Attention is currently required from: Martin L Roth, Patrick Georgi, Tim Wawrzynczak.
Nigel Tao has posted comments on this change. ( https://review.coreboot.org/c/coreboot/+/78271?usp=email )
Change subject: lib/jpeg: Replace decoder with Wuffs' implementation ......................................................................
Patch Set 2:
(6 comments)
Patchset:
PS2: I dropped some drive-by comments. Feel free to CC me on future Wuffs-related coreboot reviews.
File src/lib/jpeg.c:
https://review.coreboot.org/c/coreboot/+/78271/comment/c7ee49d3_3a824457 : PS2, Line 9: #include <stdint.h> FYI, I don't know how strict you coreboot folks are about #include style, but this is possibly unnecessary, because `#include "../vendorcode/wuffs/wuffs-v0.4.c"` will pull in `stdint.h`.

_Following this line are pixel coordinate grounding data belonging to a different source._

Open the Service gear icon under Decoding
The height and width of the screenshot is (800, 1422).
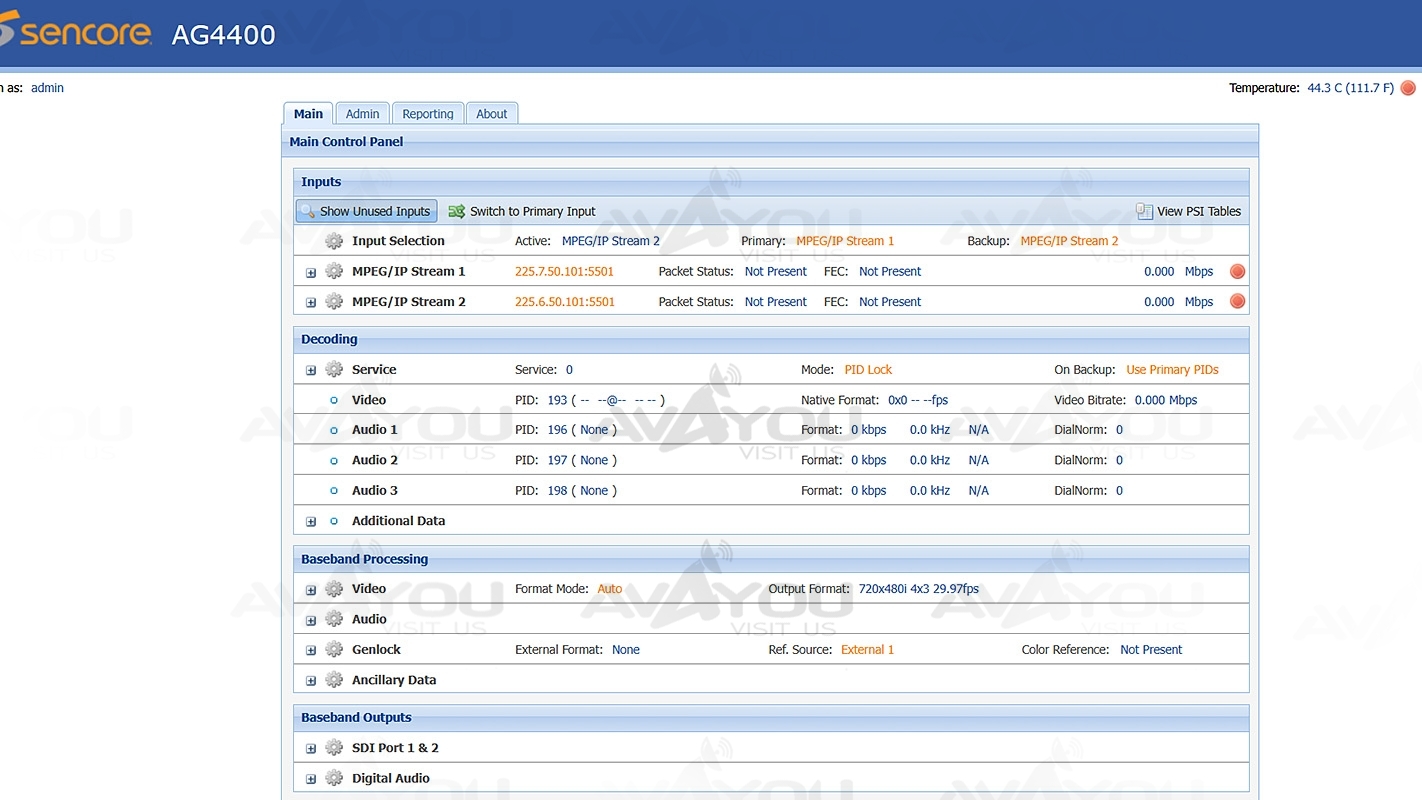coord(334,370)
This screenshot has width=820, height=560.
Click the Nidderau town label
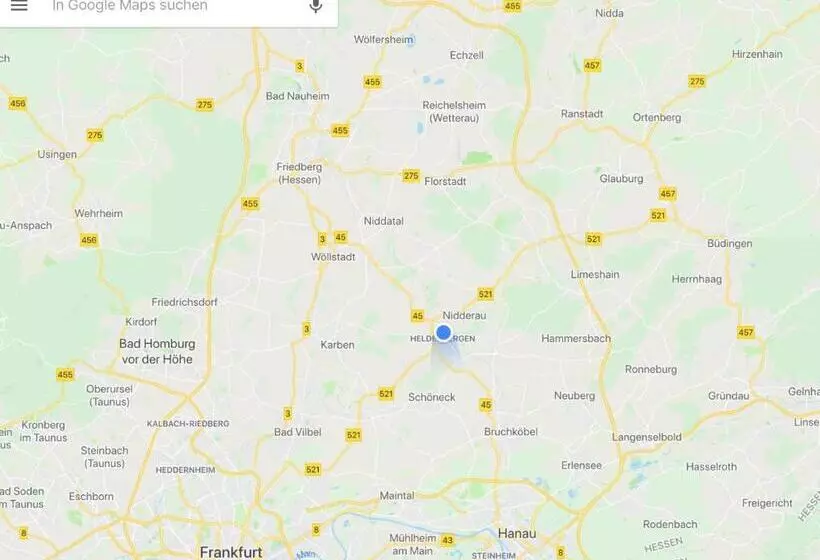point(464,315)
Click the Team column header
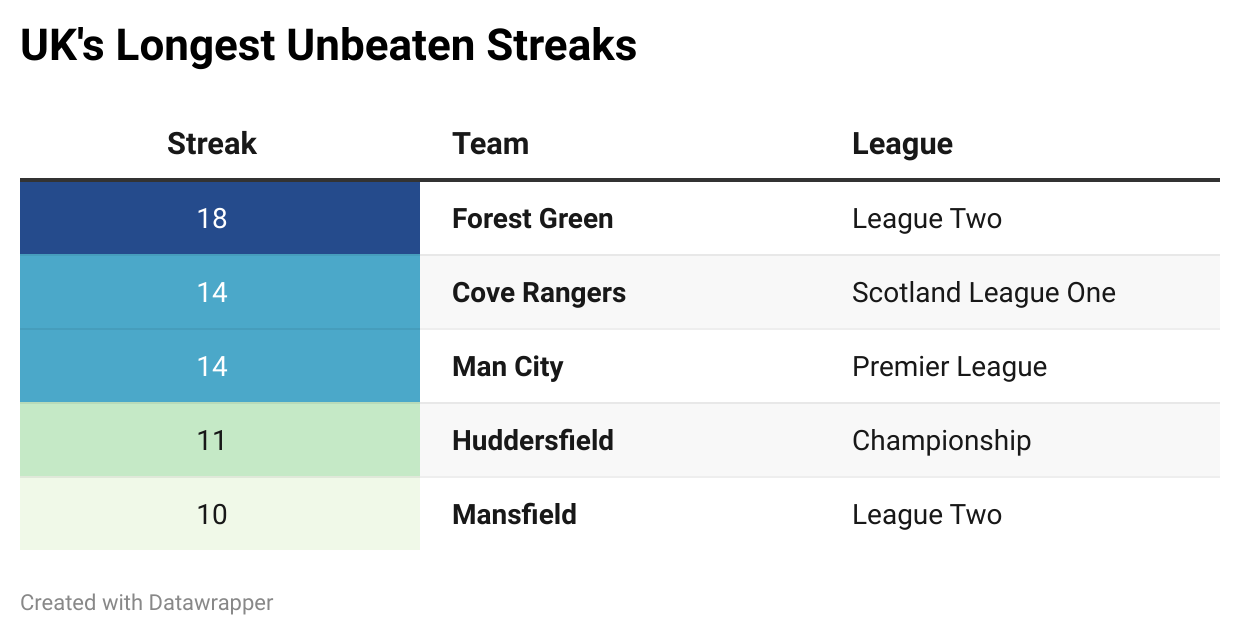This screenshot has height=636, width=1240. [x=490, y=144]
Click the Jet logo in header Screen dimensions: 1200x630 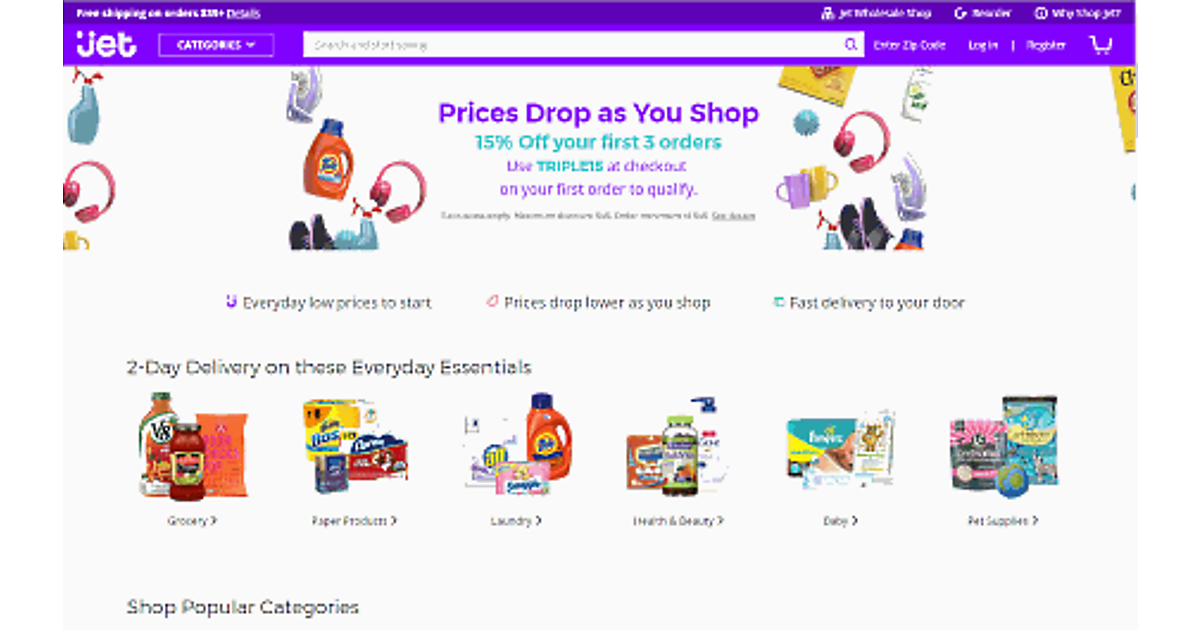point(106,44)

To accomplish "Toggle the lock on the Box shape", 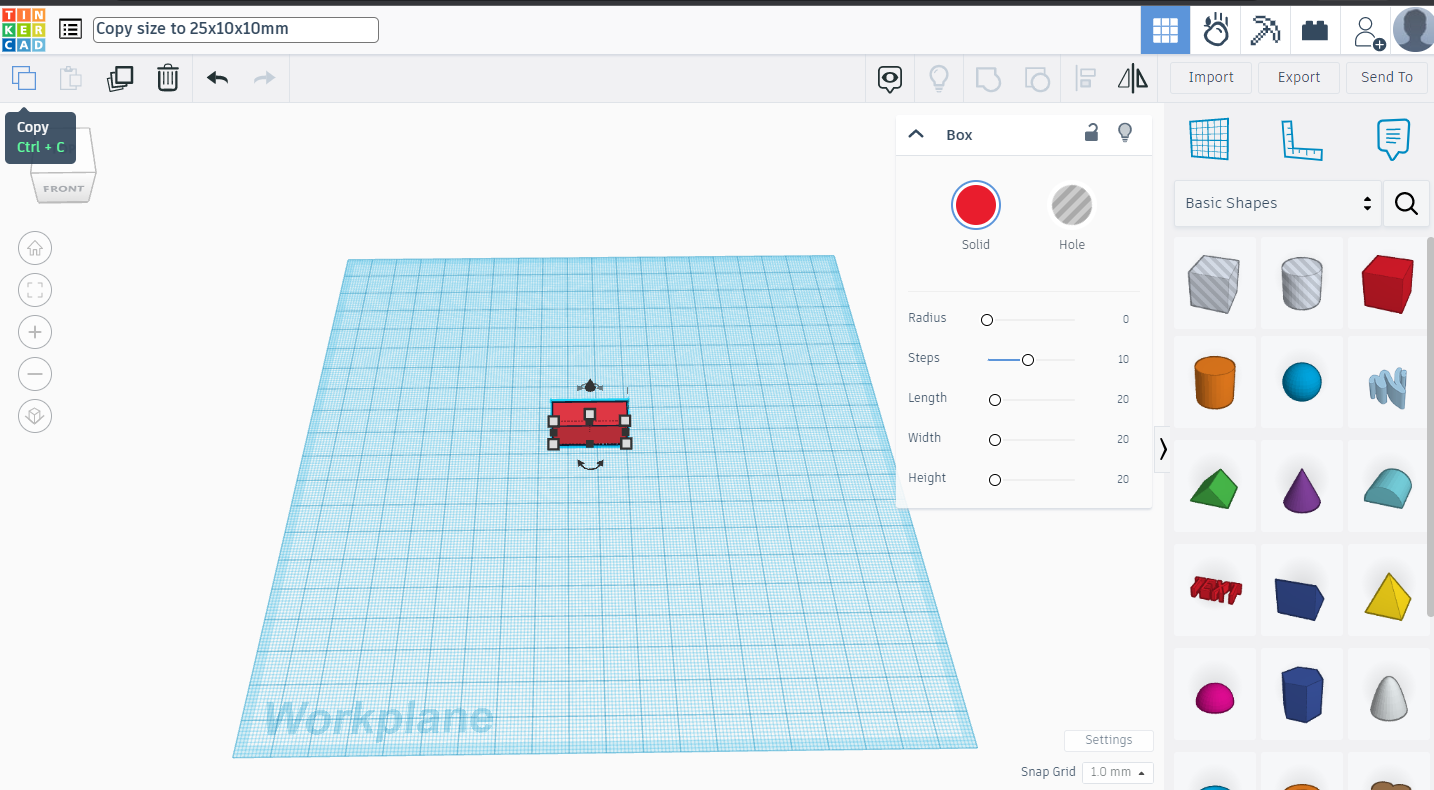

https://review.coreboot.org/c/coreboot/+/78271/comment/2ce117d3_87a08ee2 : PS2, Line 97: uint64_t workbuf_len_min_incl = wuffs_jpeg__decoder__workbuf_len(&dec).min_incl; etc.min_incl (at the end of the statement) is fine and will work. But FYI, using max_incl instead turns the knob from "optimize for less memory usage" to "optimize for more decode speed".
That's in theory. In practice, as of version 0.4 today, the minimum and maximum settings are the same number. But versions 0.4 in the future might implement multiple algorithms and let the caller configure.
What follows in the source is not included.